** start of DATASET CONTENT **

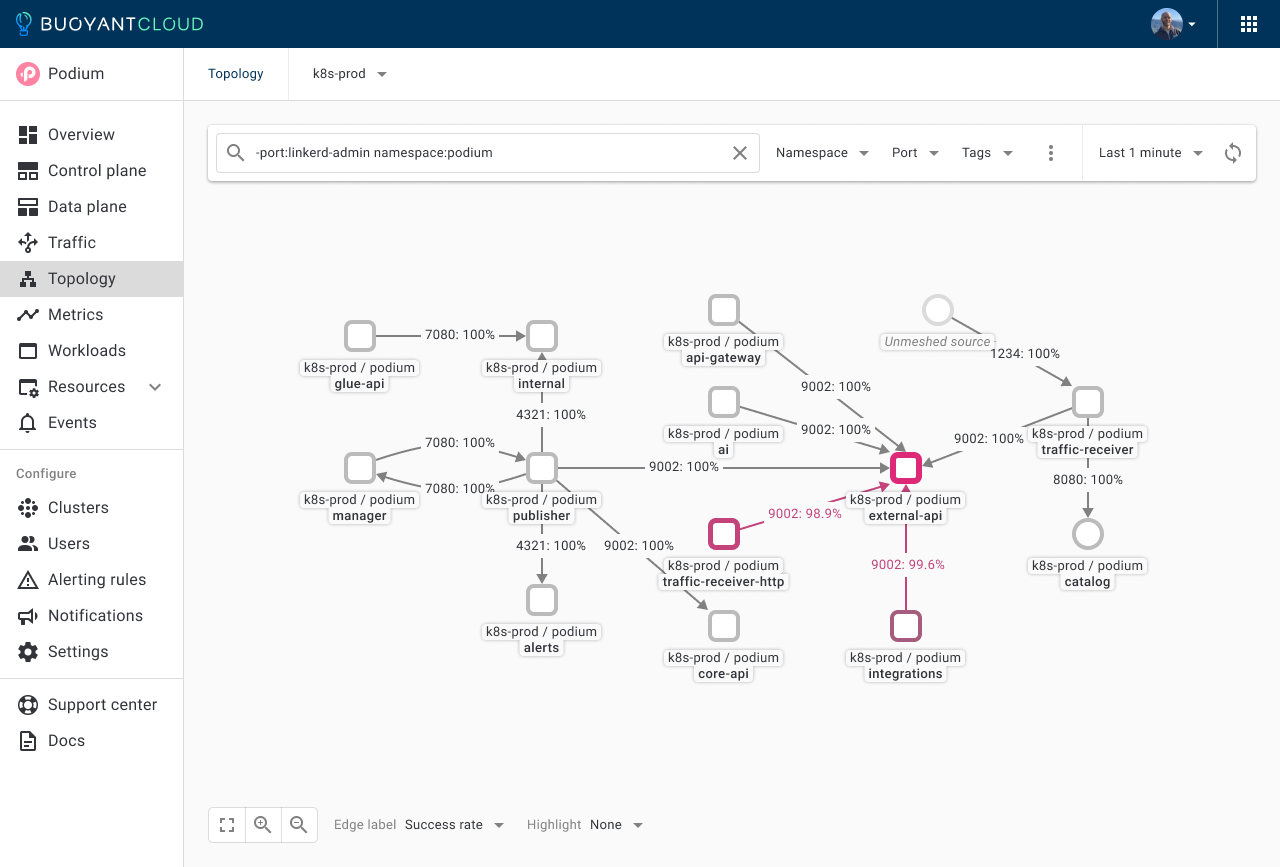This screenshot has width=1280, height=867.
Task: Open the apps grid launcher
Action: [x=1249, y=24]
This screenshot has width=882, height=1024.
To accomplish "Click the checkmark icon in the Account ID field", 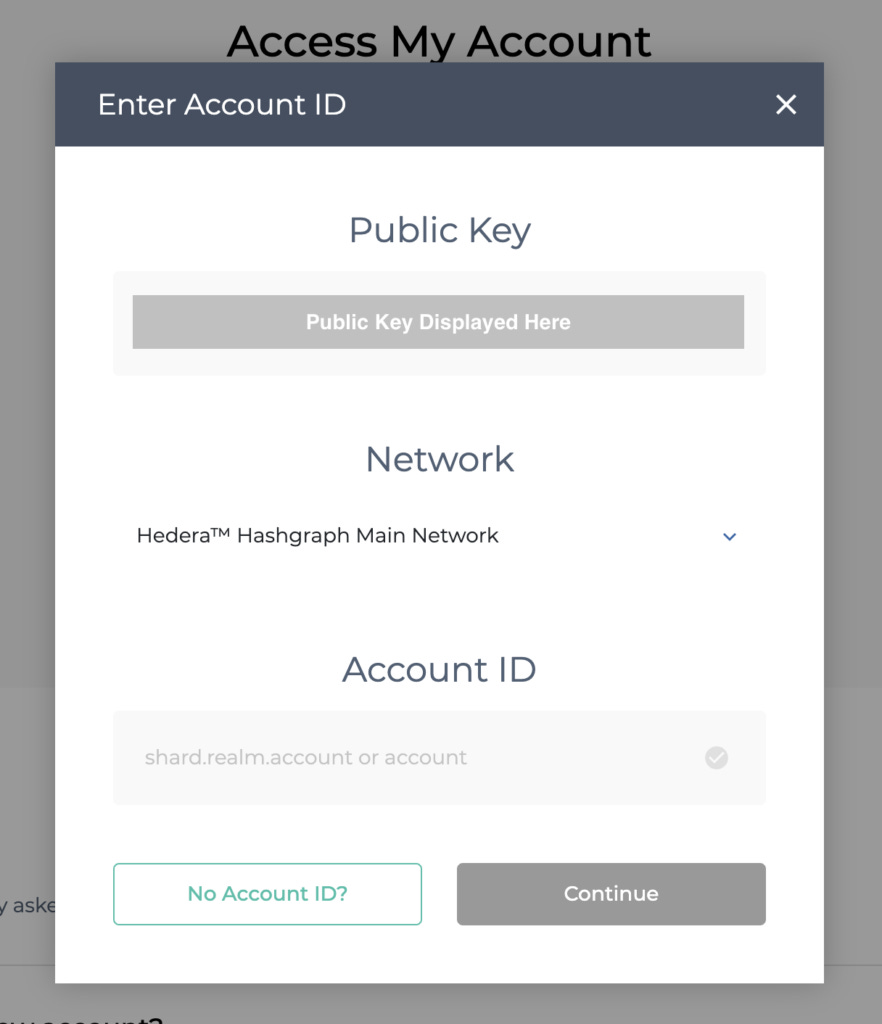I will click(x=716, y=758).
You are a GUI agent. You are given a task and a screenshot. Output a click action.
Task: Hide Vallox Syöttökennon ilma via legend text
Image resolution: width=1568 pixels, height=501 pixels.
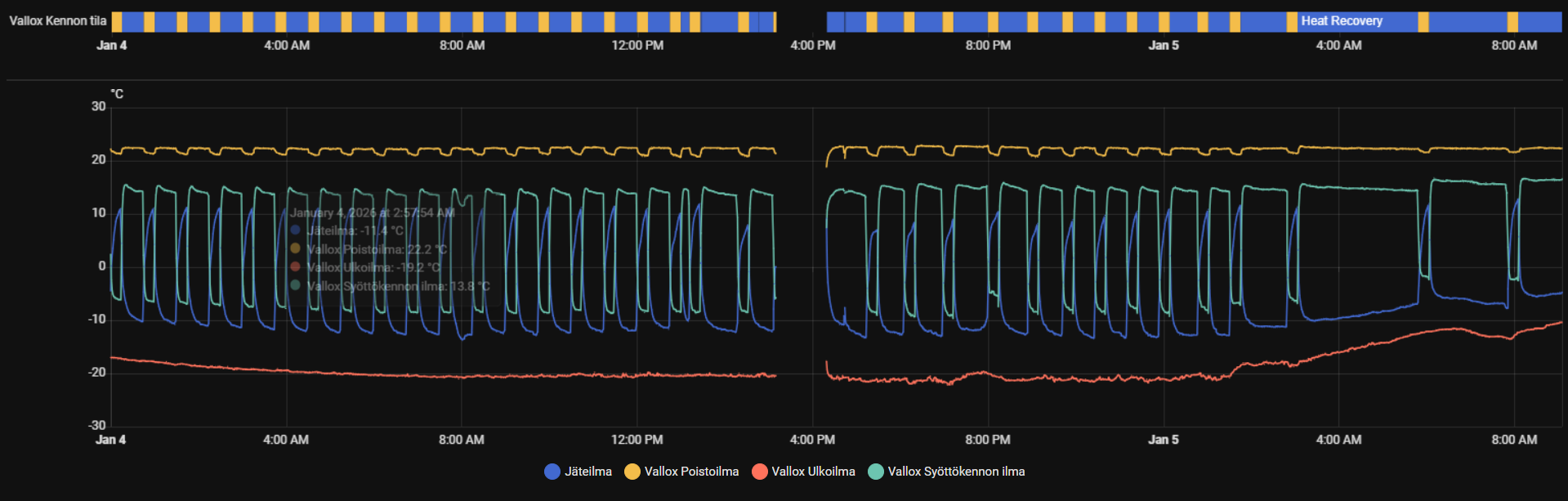pyautogui.click(x=956, y=472)

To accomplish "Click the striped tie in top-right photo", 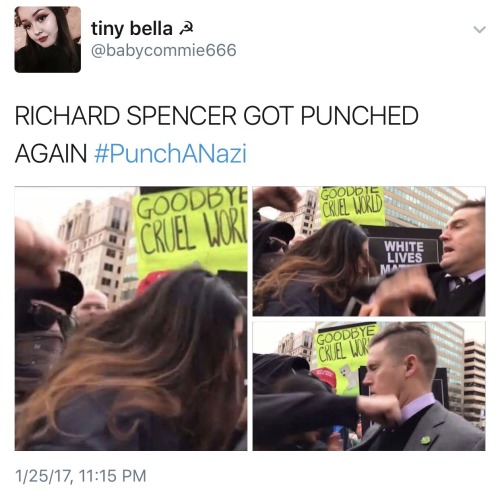I will point(457,283).

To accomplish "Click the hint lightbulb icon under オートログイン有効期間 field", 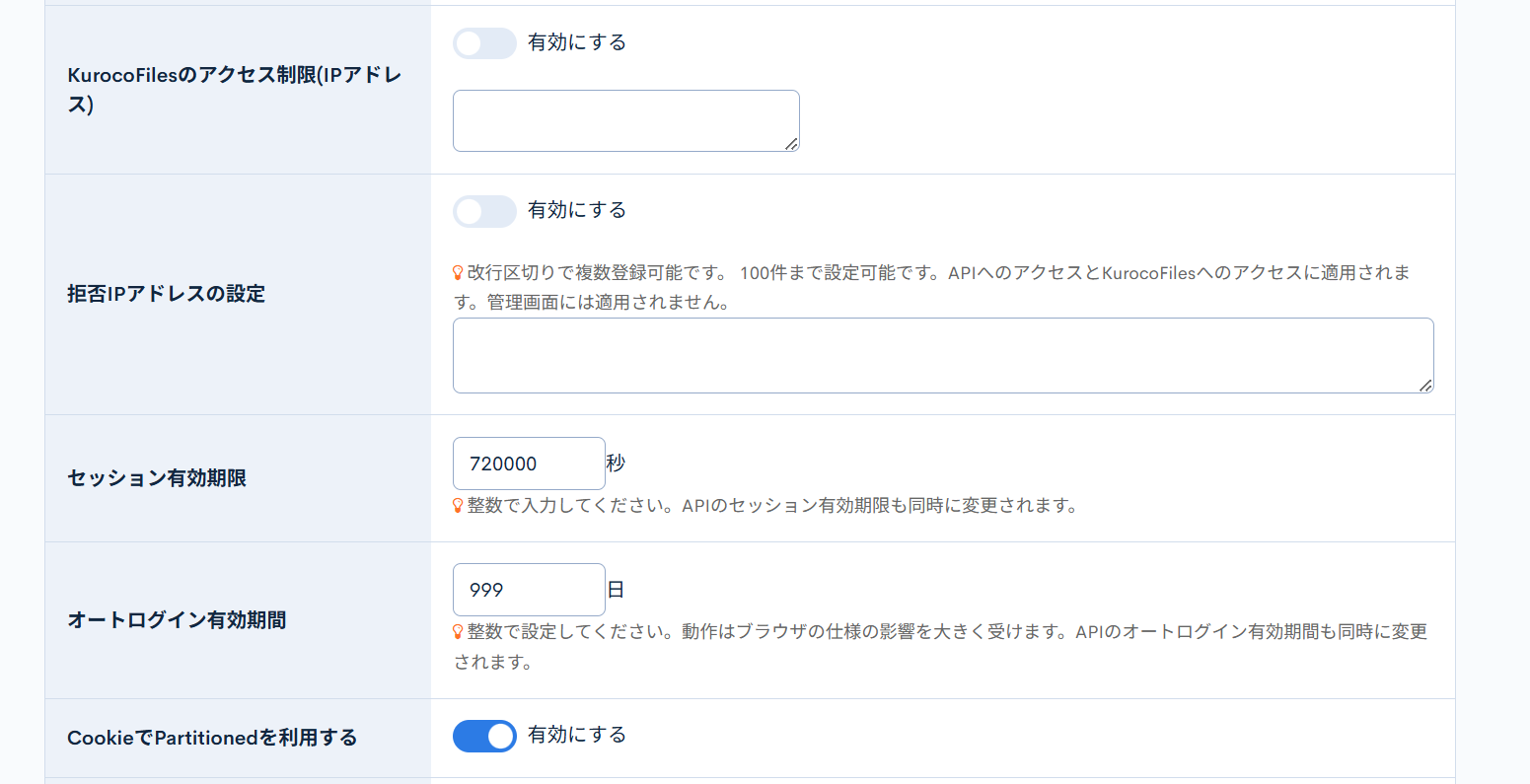I will tap(456, 633).
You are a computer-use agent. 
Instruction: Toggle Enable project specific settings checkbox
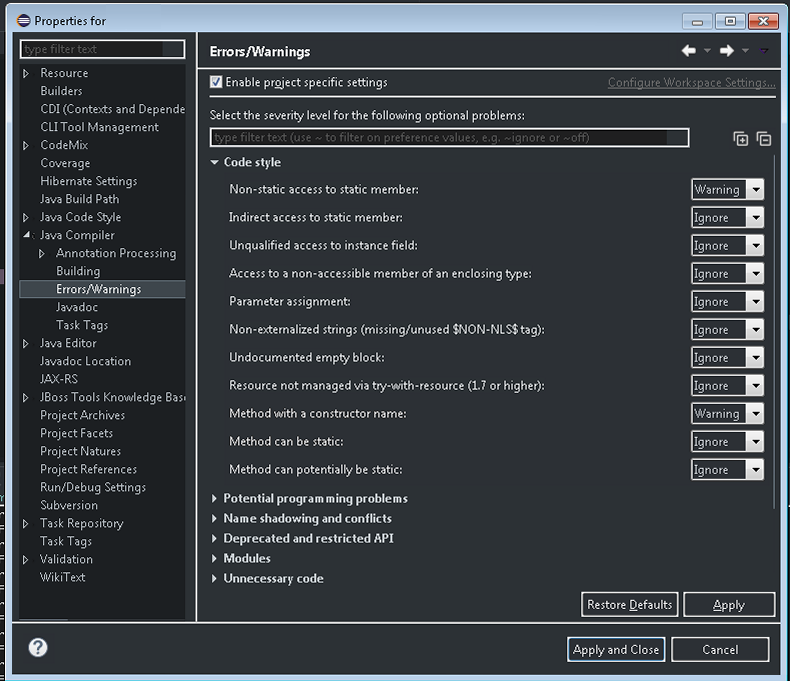(x=217, y=82)
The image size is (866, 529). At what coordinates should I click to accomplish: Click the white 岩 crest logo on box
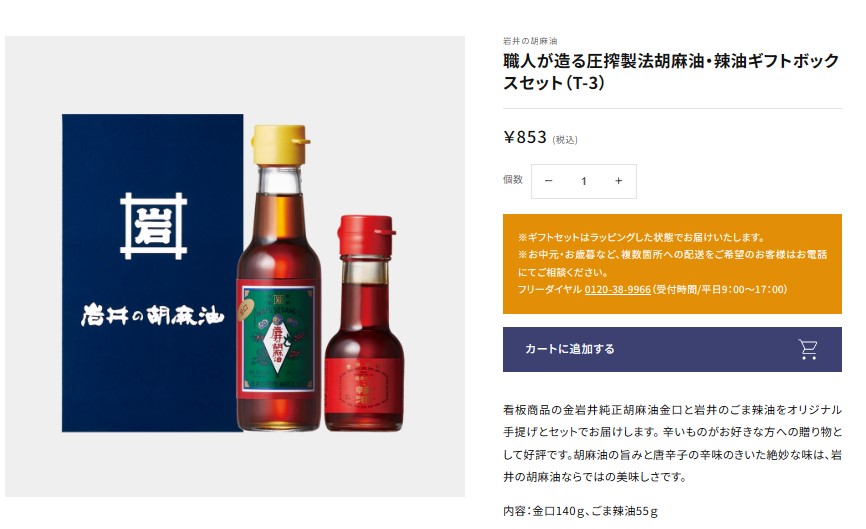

** end of DATASET CONTENT **

### DIRECTIONS FOR THIS TASK:
Could you update the stretch of rows from the line containing "You are a computer-use agent." through the end of the rows so that "Toggle" becomes "Switch", with nothing else changed? Leave the pictures out of your answer.

### SOLUTION TO THE PROBLEM:
You are a computer-use agent. 
Instruction: Switch Enable project specific settings checkbox
(x=217, y=82)
The image size is (866, 529). At what coordinates should I click to accomplish: Click the white 岩 crest logo on box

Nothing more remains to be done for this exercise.